Data entries
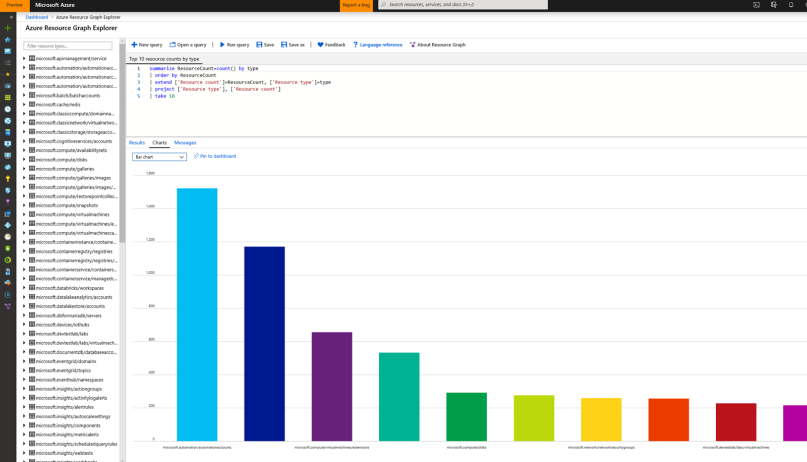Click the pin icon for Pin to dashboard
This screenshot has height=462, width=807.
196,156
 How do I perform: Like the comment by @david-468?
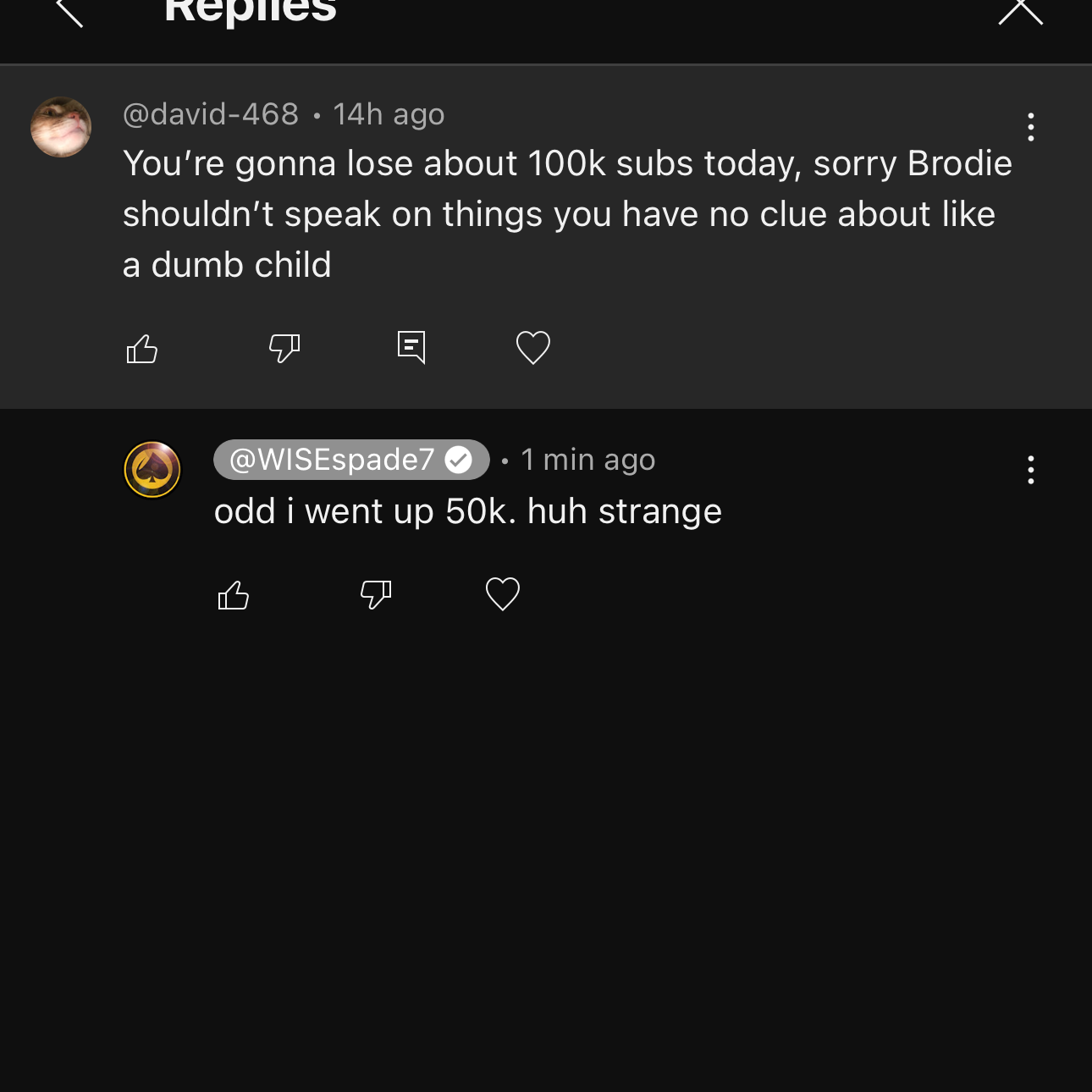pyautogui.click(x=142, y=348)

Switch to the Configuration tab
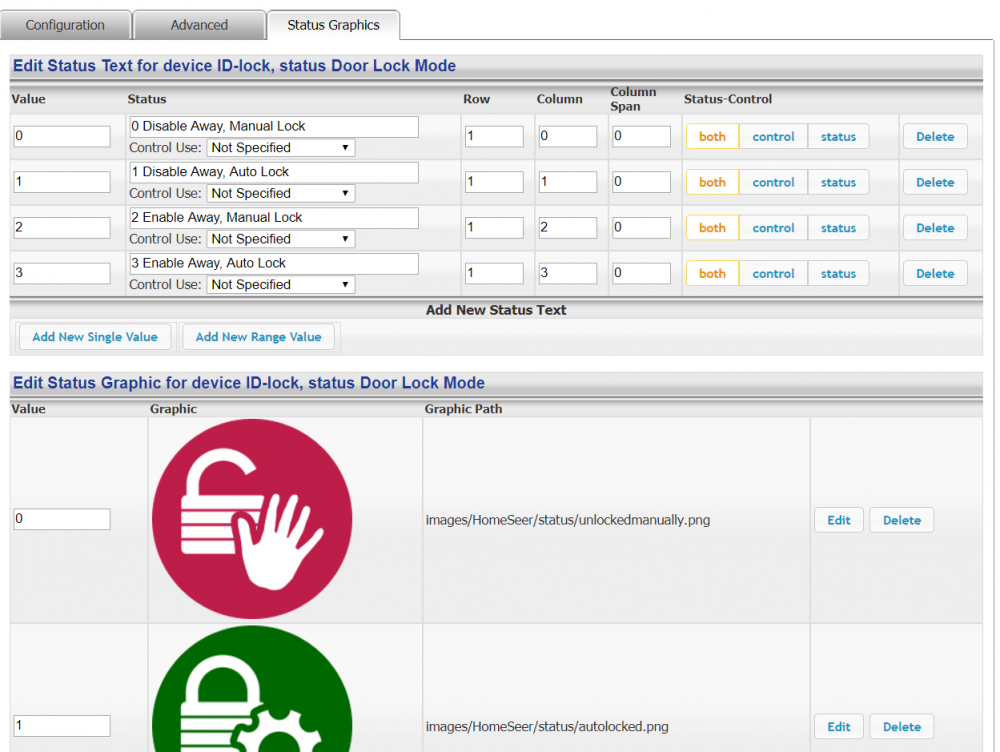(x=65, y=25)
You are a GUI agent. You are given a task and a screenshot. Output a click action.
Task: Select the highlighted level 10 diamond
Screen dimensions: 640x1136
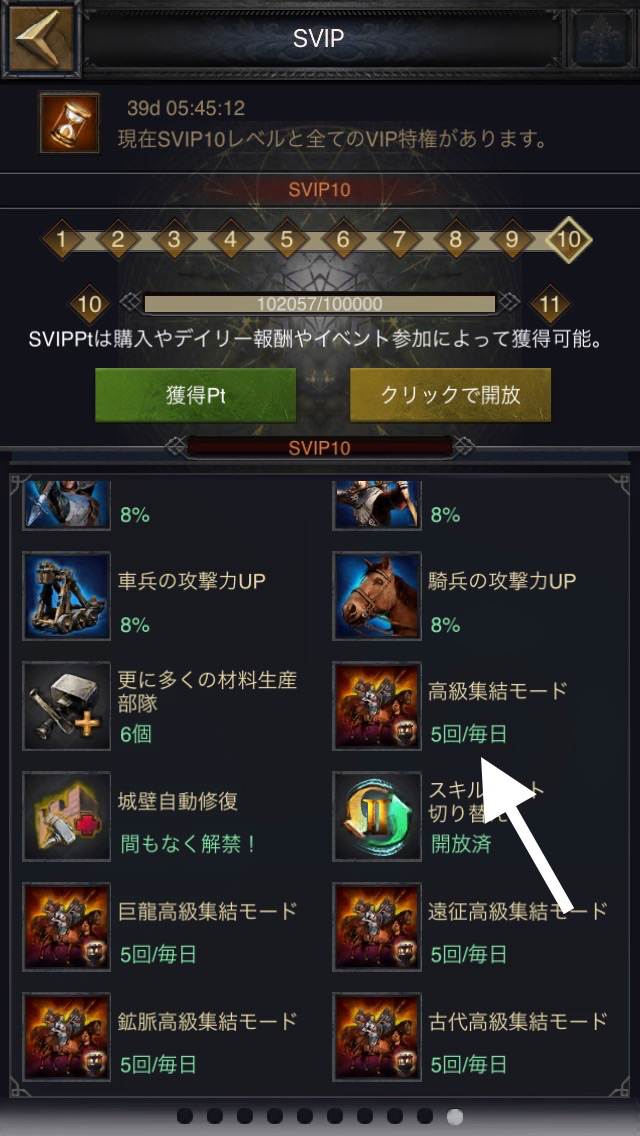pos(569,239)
==
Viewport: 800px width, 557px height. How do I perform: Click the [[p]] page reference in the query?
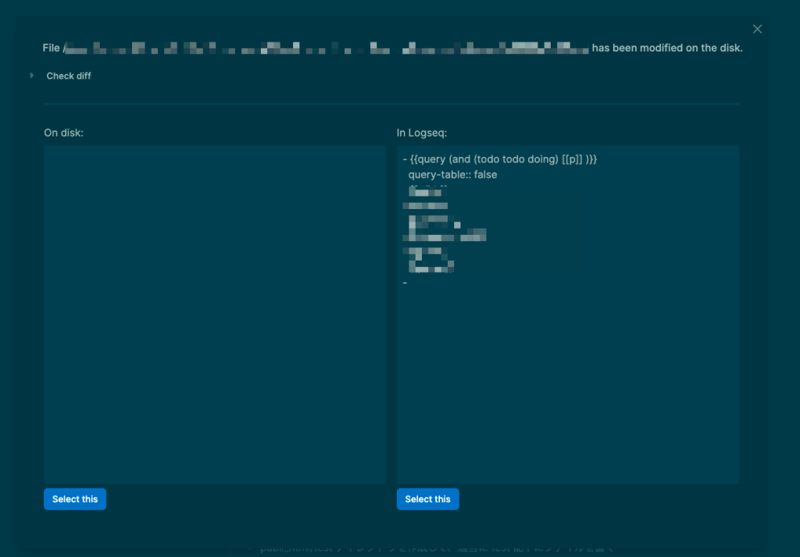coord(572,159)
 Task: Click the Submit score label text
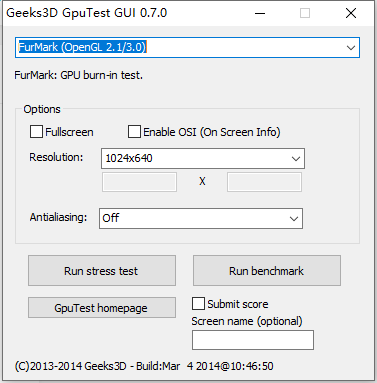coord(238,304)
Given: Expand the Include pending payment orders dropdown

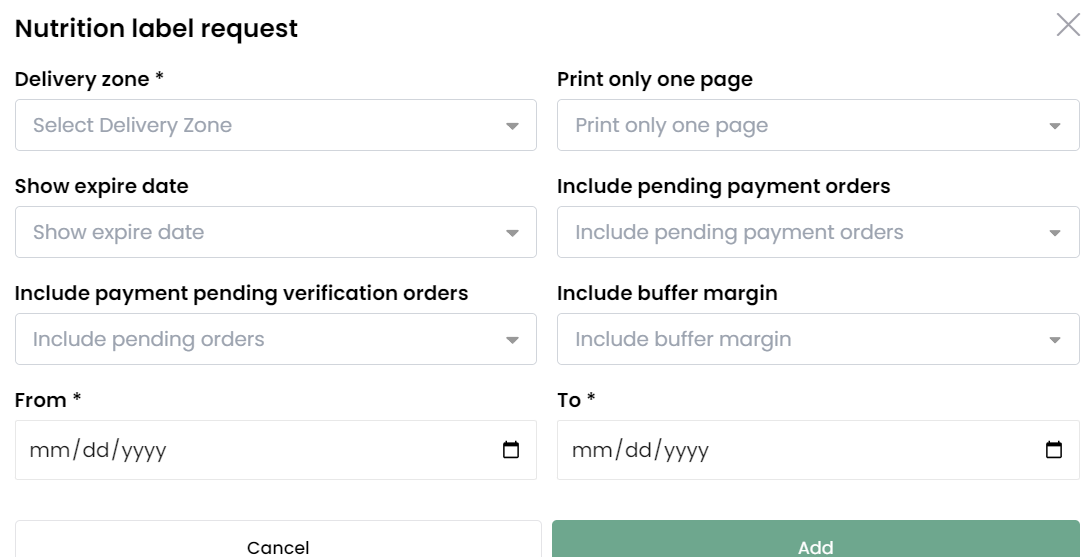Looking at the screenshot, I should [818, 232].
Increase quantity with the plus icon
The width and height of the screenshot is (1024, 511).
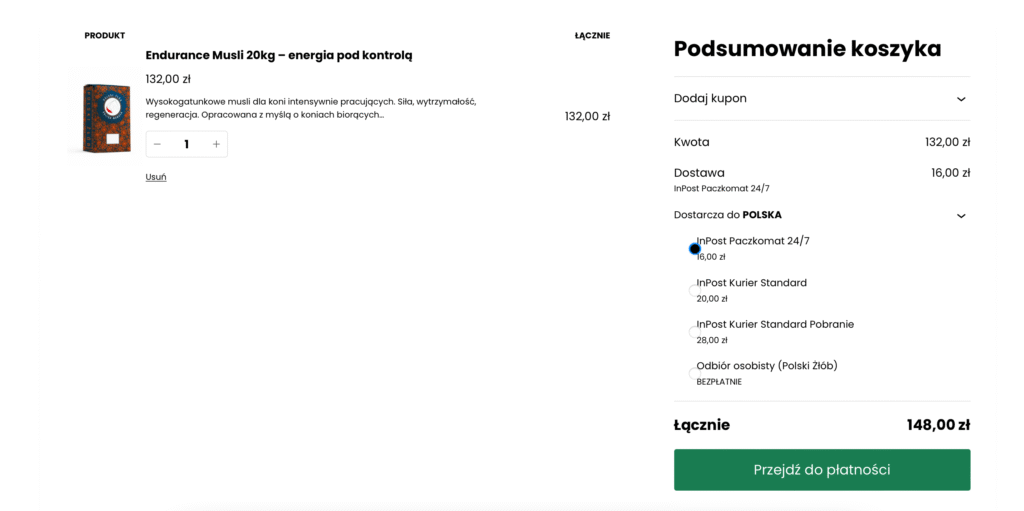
* * *
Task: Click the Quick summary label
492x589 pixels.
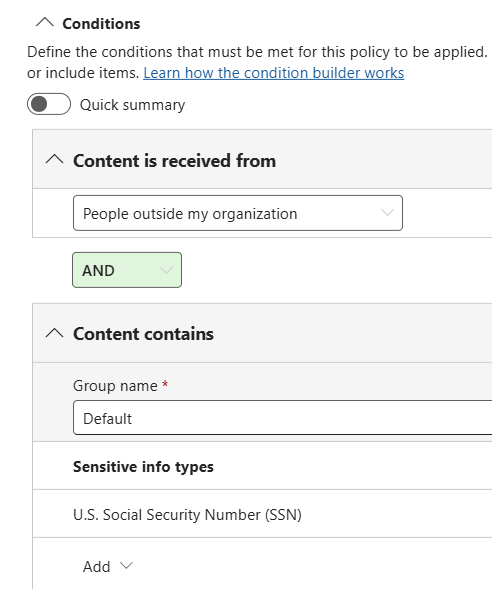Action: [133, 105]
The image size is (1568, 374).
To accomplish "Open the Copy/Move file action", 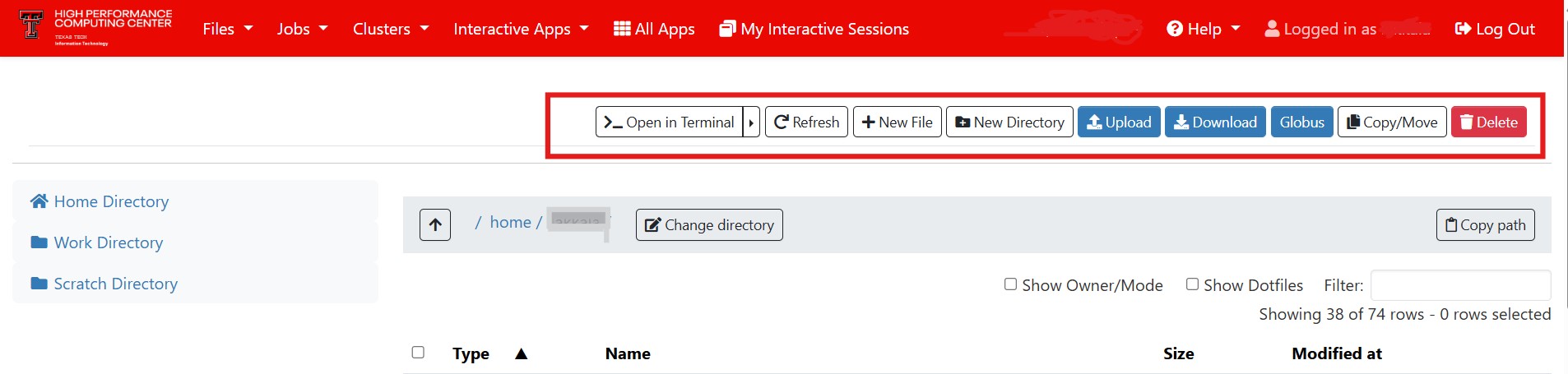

→ DIRECTIONS: Using the entries above, repeat only the lines from the one containing "Increase quantity with the plus icon" through the one containing "The width and", end lines included.

→ EXPECTED OUTPUT:
Increase quantity with the plus icon
The width and height of the screenshot is (1024, 511).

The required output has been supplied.